# My First Kingfish!



## SnookMook (Jan 7, 2004)

Sorry for the belated report and this was from a boat, but yes indeed. I finally got my first kingfish. I had the pleasure and opportunity of fishing for kingfish with Capt. Chris Diehl of Outta-Line Charters out of John's Pass Marina in St. Pete last week. I got hooked up with Capt. Chris through Mike Drake formerly of Don’s Dock at John’s Pass. Mike is now over at Marlin’s Dockside on the “Gators” side of John’s Pass. Capt. Chris is chartering offshore trips out of Marlin’s Dockside.

Well after numerous trips in the past on both coasts over the year and only catching bonito while everyone else onboard got their kings. I finally got my first kingfish. 

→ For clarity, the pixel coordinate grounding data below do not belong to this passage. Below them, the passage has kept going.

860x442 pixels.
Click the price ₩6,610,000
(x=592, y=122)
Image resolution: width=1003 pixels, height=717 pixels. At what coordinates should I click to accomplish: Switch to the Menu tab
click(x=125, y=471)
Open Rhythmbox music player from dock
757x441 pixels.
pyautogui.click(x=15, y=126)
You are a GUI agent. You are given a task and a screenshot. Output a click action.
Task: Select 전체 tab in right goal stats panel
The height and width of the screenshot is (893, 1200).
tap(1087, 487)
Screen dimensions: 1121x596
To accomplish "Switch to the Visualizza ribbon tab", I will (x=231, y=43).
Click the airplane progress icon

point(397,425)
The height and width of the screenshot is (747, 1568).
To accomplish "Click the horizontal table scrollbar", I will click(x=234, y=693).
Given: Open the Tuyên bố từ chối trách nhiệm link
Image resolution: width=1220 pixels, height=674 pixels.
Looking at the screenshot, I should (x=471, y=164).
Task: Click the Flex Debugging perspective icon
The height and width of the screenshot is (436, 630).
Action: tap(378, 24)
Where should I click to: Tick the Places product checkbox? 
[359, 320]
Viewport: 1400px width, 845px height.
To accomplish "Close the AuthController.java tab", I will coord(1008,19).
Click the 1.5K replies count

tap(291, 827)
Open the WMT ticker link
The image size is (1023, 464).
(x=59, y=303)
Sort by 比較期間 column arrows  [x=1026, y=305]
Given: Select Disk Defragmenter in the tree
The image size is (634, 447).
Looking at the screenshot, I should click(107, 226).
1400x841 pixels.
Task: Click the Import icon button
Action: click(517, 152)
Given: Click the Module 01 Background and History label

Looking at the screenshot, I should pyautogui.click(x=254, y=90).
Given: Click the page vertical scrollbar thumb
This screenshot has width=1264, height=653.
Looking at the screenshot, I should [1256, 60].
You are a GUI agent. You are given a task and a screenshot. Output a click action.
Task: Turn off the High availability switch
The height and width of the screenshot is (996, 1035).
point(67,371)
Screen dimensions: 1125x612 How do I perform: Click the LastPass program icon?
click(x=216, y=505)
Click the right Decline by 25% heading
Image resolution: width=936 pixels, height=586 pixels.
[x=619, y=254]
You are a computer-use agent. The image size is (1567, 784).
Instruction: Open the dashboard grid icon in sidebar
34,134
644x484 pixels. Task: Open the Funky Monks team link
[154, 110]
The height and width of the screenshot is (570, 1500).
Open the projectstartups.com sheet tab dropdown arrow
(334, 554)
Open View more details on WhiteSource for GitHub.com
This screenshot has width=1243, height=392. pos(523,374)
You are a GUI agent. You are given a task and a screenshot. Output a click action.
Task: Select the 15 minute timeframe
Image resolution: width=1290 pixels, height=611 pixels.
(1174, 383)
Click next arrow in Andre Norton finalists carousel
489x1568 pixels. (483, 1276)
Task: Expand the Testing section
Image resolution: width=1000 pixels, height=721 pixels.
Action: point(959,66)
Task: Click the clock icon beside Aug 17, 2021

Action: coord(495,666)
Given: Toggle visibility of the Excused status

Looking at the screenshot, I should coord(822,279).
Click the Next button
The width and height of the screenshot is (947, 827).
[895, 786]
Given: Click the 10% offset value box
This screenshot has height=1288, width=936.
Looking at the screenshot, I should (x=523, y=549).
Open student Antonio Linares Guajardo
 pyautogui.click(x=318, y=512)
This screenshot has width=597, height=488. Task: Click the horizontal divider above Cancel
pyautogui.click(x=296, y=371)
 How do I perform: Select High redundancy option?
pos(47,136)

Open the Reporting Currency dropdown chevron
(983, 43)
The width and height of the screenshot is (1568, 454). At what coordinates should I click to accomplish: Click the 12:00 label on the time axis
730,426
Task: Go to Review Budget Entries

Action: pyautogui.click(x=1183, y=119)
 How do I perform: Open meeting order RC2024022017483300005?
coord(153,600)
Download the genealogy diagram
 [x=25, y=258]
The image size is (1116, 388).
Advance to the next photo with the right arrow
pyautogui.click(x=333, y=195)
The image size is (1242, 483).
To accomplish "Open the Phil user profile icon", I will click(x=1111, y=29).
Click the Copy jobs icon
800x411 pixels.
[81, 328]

It hit a blue runner. Not too shabby at 34 inches and 12 lbs. Of course this was after first having to go through two big bonito and a lost kingfish to an eight foot bull shark which I fought and got boatside after a 40 minute fight. Whew!!! That thing killed me, but I had to see what it was. LOL

We were fishing in the Egmont Shipping Channel about 14 miles out. We ended up using sabikis to catch bait at markers 3-4 and 5-6. We then proceeded to fish out at markers 1-2. 

We got a kick out of the two bonito, as I told Capt. Chris the three previous times I had gone fishing for kingfish all I got were bonito. Capt. Chris assured me, “Don’t worry Mook, we’re gonna get you a kingfish today.” Well he certainly came through for me and I finally hooked up. 

After that it was time for Chris and his first mate Sean to fish so I could get some good video and photos for my column. 










Capt. Chris hooked up with the biggest of the day a 35 inch king, weighing right at 14lbs. I got a real nice photo of Chris which was in my report

It was a great trip. I got some good photos and video of Capt. Chris and Sean fishing and catching kings. We ended up with a total of four keeper kings, threw a couple back, and we had about four or five come unglued. We also caught two nice Spanish mackerel. 









That's Sean on the left, and Capt. Chris with our keepers.

Most importantly though, I got my first king mackerel! I also managed to get some good video for my Ledger website as well as some good photos for a future columns.










All in all it was a great day with Capt. Chris and first mate Sean Wert. These guys were a pleasure to fish with and I have say a big thanks for the invite and the opportunity to learn and shoot video and photos of how fish for them.


----------



## RuddeDogg (Mar 20, 2004)

Awesome. Way to go.


----------



## BAYFISHER (Jul 6, 2001)

*love those pearly whites!*

GOTTA BE KING with those teeth.


----------